Infamous-Play-3743@reddit
Interesting but for the web
craftogrammer@reddit
Looking great, Is there something for 16GB VRAM poors 🫡. Thanks!
Anbeeld@reddit (OP)
Unfortunately I didn't have time to tinker with smaller models yet, but if they use the same architecture as these 2 headliners, it might very well work as is.
craftogrammer@reddit
Yeah make sense, at least if Q3 can be used for just tool calling. I will try that tonight with your new version. Thanks for sharing.
Qwen_os_has_died@reddit
Beellama ...
Anbeeld@reddit (OP)
Not quite a pegasus, but close enough.
sagiroth@reddit
This is incredible. Squeezing that 3090 like a lemon. Keep up the good work man
Anbeeld@reddit (OP)
Wait until I'll get a second one, somehow. The juice will flow like a river.
Poha_Best_Breakfast@reddit
Isn’t DFLASH support still pending on llama cpp mainline?
Anbeeld@reddit (OP)
Well, that's the power of forks: no idea what's mainline stance on DFlash. I just did some stuff, said stuff seems to work, I share the stuff with the community.
caetydid@reddit
and here goes my evening...
sagiroth@reddit
Too real. Every single time something new drop. I'm grateful we have such incredible people with lots of spare time
FerLuisxd@reddit
MTP seems so slow, I saw other comparisons but this one seems too different, any reason for that? Not optimized yet?
Anbeeld@reddit (OP)
I used default settings for both methods, one of the latest llama.cpp builds, and the usual unsloth models. Maybe MTP benefits from some tinkering with draft-n-max and whatnot, and that's what you've seen in other test? Unfortunately, I had too much benchmarking to do with my own stuff to explore that myself.
Shockersam@reddit
Can someone enlighten me if there are any accuracy drops if using dflash and or mtp?
Anbeeld@reddit (OP)
Shouldn't be with proper implementation. All output of the drafter is verified by the target model, so the lil bro can't just output some nonsense unsupervised.
xeeff@reddit
support rocm or vulkan
Anbeeld@reddit (OP)
I don't own AMD myself to test, but folks PR'd some stuff for HIP/ROCm, so should be working.
Toastti@reddit
For agentic coding. So like 200k context large chats on opencode. Is MTP from the latest llama.cpp or DFlash faster?
Anbeeld@reddit (OP)
It depends a lot on the prompts and the context. In v0.2.0 both DFlash and prompt processing should be in a good state right now, at least for Qwen 3.6 27B and Gemma 4 31B that were my main targets. In a multi-turn chat benchmark DFlash managed to beat MTP, but it is only a benchmark, of course.

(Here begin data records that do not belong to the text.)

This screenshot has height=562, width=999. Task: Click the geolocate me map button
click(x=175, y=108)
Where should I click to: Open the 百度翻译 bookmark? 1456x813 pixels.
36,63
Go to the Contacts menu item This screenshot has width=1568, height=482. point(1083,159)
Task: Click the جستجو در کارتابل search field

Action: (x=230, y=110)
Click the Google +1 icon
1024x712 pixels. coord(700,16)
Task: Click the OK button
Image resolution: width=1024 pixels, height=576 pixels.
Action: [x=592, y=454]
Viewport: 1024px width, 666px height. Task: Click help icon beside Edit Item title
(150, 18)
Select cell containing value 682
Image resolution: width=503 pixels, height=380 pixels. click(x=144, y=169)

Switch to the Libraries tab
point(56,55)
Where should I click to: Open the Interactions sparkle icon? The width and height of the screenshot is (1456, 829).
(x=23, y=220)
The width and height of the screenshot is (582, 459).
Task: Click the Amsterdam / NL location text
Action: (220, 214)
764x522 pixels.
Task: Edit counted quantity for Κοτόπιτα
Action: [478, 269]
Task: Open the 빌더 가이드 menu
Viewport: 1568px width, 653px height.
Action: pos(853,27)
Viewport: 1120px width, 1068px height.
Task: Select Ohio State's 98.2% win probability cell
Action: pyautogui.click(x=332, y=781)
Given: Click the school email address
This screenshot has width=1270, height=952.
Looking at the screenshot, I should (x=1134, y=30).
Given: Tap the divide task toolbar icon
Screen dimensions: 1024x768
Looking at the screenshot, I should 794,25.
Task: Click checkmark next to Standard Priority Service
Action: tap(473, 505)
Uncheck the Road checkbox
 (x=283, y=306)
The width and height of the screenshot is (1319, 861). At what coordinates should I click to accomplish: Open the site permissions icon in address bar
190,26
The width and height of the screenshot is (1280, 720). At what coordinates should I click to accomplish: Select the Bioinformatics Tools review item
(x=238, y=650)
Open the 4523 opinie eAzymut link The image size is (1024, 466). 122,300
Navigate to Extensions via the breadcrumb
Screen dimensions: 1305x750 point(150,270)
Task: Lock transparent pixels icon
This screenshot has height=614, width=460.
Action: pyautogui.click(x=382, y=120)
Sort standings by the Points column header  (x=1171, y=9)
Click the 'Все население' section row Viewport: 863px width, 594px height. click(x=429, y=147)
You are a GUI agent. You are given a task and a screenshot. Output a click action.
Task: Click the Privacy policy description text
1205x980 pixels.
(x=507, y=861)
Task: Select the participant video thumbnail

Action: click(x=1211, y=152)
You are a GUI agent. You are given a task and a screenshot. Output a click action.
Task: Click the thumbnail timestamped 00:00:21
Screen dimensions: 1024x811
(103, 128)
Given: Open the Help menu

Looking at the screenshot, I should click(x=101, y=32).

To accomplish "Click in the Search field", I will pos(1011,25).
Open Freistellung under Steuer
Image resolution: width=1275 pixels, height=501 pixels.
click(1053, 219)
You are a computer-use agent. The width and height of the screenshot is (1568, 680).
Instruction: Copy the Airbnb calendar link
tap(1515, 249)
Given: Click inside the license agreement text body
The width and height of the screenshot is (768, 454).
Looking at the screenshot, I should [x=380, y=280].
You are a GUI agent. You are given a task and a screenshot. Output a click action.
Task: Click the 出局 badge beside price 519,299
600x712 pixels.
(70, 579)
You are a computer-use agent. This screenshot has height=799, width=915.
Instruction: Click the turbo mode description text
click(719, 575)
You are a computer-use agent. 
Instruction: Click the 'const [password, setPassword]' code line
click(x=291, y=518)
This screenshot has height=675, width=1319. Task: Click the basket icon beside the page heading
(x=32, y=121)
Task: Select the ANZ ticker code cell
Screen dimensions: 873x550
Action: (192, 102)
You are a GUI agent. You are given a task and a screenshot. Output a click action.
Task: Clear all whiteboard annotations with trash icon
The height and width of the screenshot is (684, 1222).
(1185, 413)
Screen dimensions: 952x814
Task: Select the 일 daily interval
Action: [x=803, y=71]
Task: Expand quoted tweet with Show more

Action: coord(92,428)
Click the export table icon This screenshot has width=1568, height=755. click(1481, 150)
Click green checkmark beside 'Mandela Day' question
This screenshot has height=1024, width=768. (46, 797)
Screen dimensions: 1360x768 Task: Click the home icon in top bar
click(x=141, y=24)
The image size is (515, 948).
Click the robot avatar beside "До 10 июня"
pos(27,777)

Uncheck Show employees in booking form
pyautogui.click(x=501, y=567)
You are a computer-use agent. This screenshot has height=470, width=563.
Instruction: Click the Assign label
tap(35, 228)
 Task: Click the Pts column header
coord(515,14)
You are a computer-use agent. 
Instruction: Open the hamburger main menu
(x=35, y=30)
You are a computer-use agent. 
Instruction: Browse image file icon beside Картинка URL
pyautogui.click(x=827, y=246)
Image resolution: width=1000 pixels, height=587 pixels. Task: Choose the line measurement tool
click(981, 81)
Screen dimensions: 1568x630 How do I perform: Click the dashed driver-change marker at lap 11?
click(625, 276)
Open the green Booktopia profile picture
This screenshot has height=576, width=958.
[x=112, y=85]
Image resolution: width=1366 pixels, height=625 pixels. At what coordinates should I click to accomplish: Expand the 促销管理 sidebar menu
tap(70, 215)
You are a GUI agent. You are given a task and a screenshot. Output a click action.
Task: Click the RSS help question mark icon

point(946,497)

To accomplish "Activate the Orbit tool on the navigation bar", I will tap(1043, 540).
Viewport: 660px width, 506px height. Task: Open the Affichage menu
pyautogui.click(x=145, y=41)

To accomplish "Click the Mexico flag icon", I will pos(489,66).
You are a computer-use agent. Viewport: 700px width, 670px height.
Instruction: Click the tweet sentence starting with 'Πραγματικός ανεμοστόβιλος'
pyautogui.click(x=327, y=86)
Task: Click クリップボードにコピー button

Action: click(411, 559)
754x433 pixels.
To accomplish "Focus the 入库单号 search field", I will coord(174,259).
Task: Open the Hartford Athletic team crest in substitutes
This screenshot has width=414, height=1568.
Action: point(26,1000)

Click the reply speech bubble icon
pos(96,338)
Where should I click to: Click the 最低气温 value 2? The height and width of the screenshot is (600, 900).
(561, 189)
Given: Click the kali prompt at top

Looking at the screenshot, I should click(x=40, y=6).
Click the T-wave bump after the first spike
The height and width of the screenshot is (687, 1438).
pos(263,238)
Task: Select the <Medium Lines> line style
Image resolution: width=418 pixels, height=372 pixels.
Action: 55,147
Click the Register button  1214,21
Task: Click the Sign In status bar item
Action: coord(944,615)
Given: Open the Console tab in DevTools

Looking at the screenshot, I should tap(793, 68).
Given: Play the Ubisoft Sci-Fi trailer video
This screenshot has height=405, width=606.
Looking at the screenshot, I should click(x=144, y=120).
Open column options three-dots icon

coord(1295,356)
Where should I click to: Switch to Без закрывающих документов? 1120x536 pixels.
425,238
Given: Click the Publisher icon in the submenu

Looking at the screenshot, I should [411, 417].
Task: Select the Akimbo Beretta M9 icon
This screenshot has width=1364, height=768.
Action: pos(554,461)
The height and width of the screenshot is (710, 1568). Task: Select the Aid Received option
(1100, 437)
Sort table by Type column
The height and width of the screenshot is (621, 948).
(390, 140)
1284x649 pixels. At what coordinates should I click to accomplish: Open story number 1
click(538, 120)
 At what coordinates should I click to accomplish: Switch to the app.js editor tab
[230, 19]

While testing the new version, I've done a decent number of long-context chats in OpenCode and VSCode Copilot extension, and in my completely unbiased opinion it was a pleasant experience, with minimal issues around tool calls and stuff. I tried following up with targeted file reading and editing, usage of vision deep into the chat, and everything worked fine.
But as my opinion is just way too unbiased, the honest answer is probably: try both. If you are on Windows, there are prebuilts available, othewise follow the instructions. There might still be some issues in edge cases, but I would be happy to fix those based on community reports.